* Stored dataset items:
┄┄┄┄┄┄

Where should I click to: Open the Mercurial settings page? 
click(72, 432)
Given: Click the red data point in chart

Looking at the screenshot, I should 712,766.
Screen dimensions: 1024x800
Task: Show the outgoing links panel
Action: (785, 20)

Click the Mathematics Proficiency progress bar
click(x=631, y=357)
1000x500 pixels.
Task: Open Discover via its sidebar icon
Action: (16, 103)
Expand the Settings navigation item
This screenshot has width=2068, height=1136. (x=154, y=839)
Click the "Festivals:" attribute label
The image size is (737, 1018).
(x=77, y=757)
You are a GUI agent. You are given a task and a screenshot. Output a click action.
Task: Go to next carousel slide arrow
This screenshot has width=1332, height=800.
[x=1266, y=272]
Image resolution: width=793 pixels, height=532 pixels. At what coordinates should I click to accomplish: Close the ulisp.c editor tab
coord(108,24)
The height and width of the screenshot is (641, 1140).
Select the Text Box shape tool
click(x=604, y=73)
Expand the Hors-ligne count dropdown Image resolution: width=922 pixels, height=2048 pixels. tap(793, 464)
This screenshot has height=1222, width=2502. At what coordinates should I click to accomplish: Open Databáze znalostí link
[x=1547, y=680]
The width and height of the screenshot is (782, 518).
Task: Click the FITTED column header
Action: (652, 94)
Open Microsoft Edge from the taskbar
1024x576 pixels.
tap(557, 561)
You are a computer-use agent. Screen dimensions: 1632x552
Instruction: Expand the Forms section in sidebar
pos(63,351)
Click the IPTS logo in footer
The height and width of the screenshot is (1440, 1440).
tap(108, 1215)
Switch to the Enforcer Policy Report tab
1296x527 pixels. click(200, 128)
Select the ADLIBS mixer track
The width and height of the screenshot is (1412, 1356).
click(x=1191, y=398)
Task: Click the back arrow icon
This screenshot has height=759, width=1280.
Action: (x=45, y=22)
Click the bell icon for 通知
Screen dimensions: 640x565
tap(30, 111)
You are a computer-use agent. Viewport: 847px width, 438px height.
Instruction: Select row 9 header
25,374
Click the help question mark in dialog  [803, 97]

┄┄┄┄┄┄

* TASK TO CARRY OUT: Your answer should consist of the lines above that hold the word "computer".

* TASK RESULT:
You are a computer-use agent. Screen dimensions: 1632x552
You are a computer-use agent. Viewport: 847px width, 438px height.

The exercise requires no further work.